■ **Passage**:
- - - - - - -
Amsterdam, July 20, 2021 - Well over six million people globally have been diagnosed with Parkinson's disease (PD), which has an enormous impact on the lives of patients, their families, and caregivers and is incurring mounting costs for society. This special supplement to the Journal of Parkinson's Disease (JPD), guest-edited by noted experts Anat Mirelman, PhD, E. Ray Dorsey, MD, MBA, Patrik Brundin, MD, PhD, and Bastiaan R. Bloem, MD, PhD, reviews how digital technology is being used to reshape research and clinical care in PD.
Digital health technology is an umbrella term that spans a diverse range of applications, including body-fixed wearable sensors, non-contactable domestic sensors, smartphone apps, and videoconferencing and other telemedicine systems that allow for direct remote interaction between patients and healthcare providers.
"Digital health technology is an important and promising field that is beginning to make a real tangible impact on persons with PD," explained Co-Guest Editor Anat Mirelman, PhD, Center for the Study of Movement, Cognition and Mobility, Neurological Institute, Tel Aviv Sourasky Medical Center; and Sackler Faculty of Medicine and Sagol School of Neuroscience, Tel Aviv University, Israel. "This special supplement includes a series of succinct reviews that cover many practical and relevant aspects, such as digital monitoring, telemedicine, digital therapeutics, virtual clinical trials and digital progression biomarkers for clinical trials. All reviews offer both a view of the current state-of-the-art and informed perspectives on future directions."
- - - - - - -
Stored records

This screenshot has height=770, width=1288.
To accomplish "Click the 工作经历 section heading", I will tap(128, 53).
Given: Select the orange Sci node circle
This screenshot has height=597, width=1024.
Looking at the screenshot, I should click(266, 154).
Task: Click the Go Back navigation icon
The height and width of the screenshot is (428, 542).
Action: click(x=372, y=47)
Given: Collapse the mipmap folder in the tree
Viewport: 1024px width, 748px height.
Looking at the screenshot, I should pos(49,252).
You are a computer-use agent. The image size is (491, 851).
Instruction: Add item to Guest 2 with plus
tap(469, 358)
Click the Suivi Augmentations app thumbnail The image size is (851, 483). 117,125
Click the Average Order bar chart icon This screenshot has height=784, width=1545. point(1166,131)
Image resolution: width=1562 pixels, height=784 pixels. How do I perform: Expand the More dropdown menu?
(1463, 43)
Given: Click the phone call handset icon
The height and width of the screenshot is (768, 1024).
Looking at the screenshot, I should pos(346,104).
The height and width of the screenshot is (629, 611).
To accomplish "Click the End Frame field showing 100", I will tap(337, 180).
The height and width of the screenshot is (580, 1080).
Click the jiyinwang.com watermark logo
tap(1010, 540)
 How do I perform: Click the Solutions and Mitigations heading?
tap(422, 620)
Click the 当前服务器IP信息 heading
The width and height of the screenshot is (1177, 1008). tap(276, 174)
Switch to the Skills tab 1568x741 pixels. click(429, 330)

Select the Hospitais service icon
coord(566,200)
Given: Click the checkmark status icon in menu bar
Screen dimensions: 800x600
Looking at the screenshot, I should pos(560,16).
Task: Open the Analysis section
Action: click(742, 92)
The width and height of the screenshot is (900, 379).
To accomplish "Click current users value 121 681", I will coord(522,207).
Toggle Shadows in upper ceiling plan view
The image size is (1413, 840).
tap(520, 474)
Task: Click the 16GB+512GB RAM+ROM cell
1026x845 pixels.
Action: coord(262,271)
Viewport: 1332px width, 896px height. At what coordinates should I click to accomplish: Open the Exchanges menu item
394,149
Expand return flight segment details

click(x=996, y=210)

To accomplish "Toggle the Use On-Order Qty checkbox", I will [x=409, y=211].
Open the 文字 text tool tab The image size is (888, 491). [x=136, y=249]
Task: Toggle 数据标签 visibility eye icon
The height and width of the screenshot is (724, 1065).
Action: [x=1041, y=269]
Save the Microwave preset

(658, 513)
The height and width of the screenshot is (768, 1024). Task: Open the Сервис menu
- - - - - - -
■ **Task requirements**:
Please list the guest editors named in the passage about digital technology in Parkinson's disease.

■ **Problem solution**:
Anat Mirelman, PhD
E. Ray Dorsey, MD, MBA
Patrik Brundin, MD, PhD
Bastiaan R. Bloem, MD, PhD